Wie kommt’s? Politische Eingriffe sind für diese absurde Entwicklung verantwortlich: Die große Koalition aus Union und SPD hat 2008 im Gefolge der Finanzkrise den Automatismus abgeschafft, dass die Renten sinken, wenn im Jahr zuvor die Löhne sinken. Renten sind seither „unsinkbar"! Als Korrektur wurde ein Nachholfaktor eingeführt, nach dem ein temporäres Nicht-Sinken in den Folgejahren durch geringere Erhöhungen wieder kompensiert wird. Dieser Nachholfaktor wurde aber durch politischen Beschluss bis dato nicht angewendet.
Folge für die Gegenwart: In 2021 sinken die Renten nicht, in 2022 werden sie sogar kräftig steigen – je nachdem, wie stark die Löhne 2021 im Zuge der Wirtschaftserholung zulegen. Experten rechnen mit fünf Prozent. Wäre der Nachholfaktor noch in Kraft, wäre es nur die Hälfte.

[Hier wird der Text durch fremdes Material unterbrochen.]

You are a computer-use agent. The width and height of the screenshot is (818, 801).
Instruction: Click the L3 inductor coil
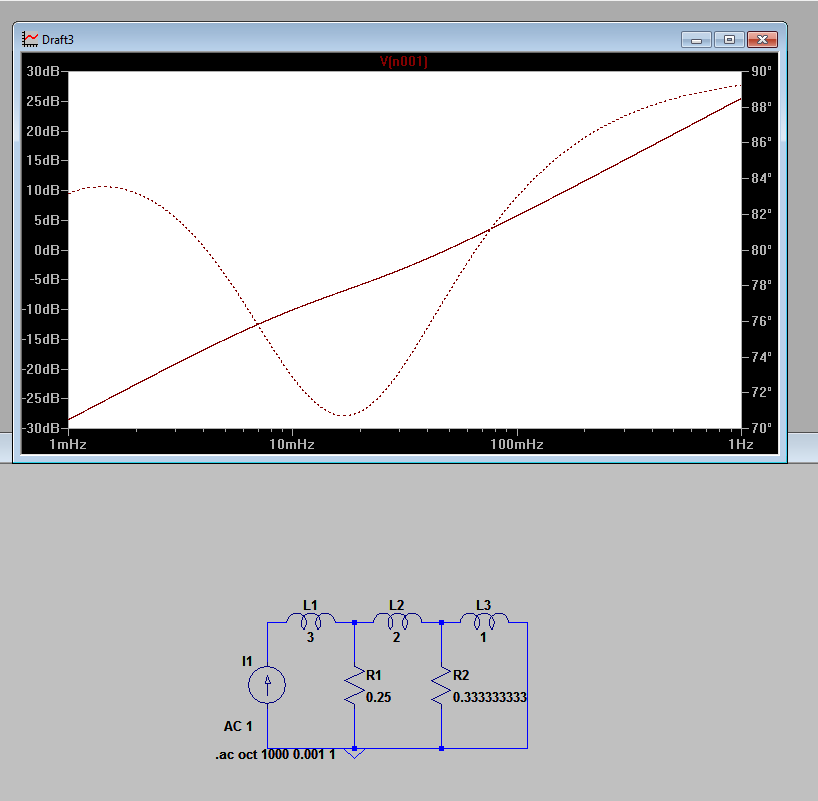pos(484,620)
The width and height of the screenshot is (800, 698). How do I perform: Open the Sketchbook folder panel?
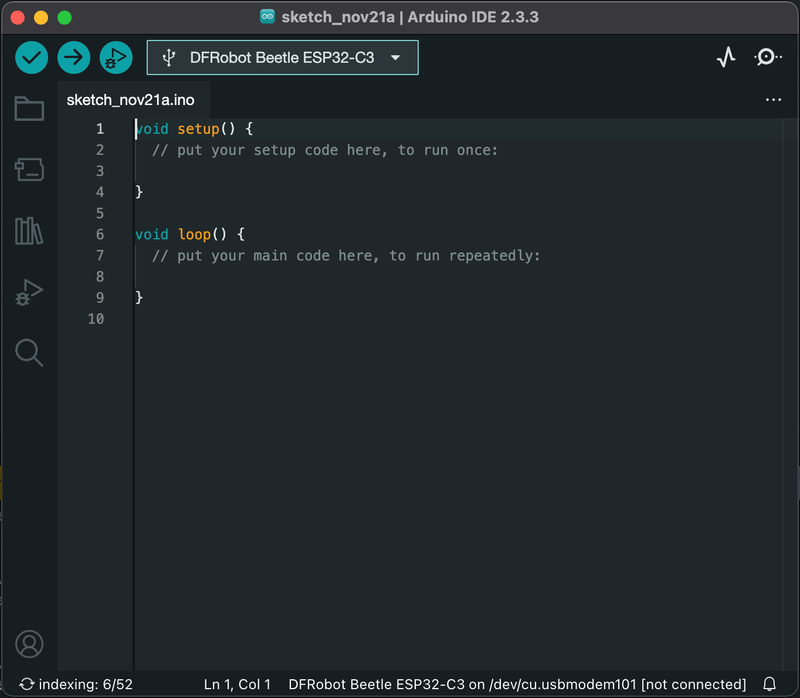(x=29, y=109)
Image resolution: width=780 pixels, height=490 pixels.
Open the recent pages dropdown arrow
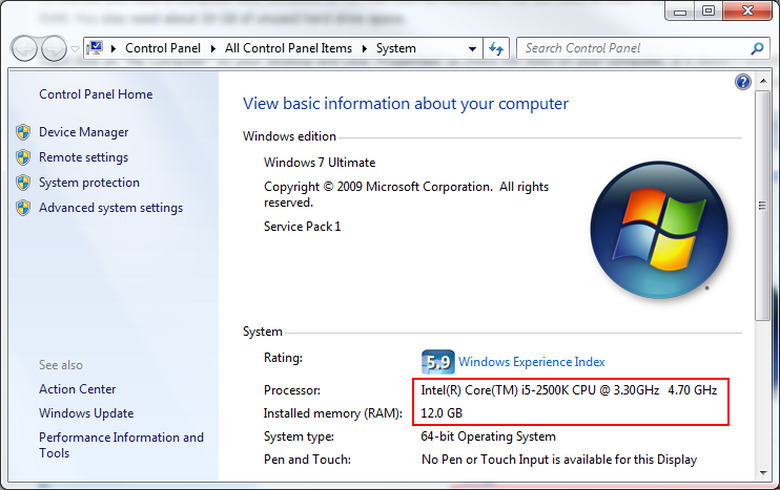click(75, 48)
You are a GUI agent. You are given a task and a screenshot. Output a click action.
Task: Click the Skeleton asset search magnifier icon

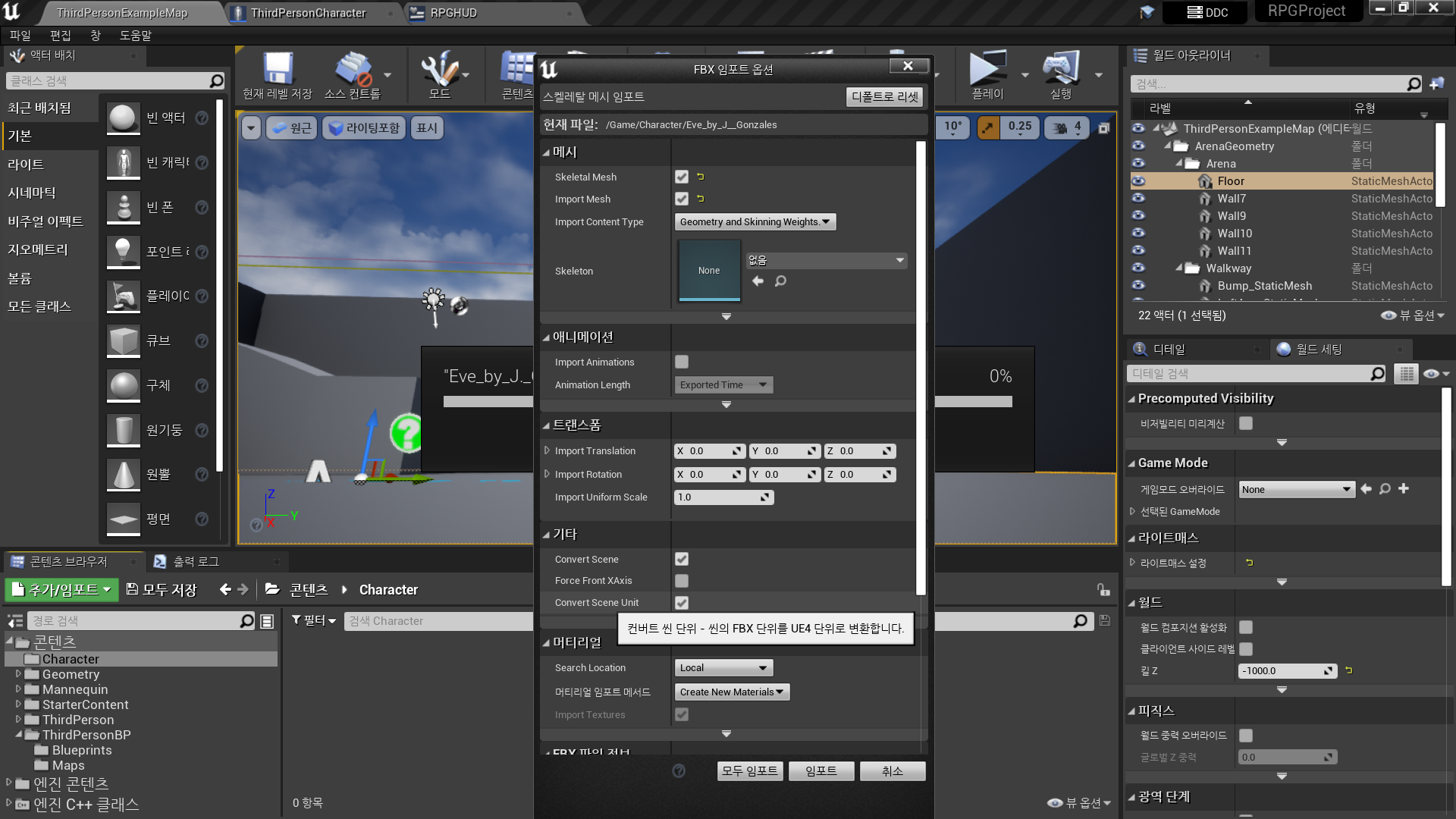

So produziert der Corona-Krisenzyklus als Folge eines Nachholbedarfs, den es gar nicht gibt, zusätzliche Rentensteigerungen: Wegen der Lohn-Rezession und des kräftigen Anstiegs danach werden die Altersbezüge dauerhaft gesteigert. Ohne Rezession wäre das nicht der Fall gewesen.
Die große offene Frage ist, ob Politik und Gesellschaft diese Asymmetrie in der Einkommensentwicklung zwischen Erwerbstätigen und Rentnern und Beamten auf die Dauer hinzunehmen bereit sind.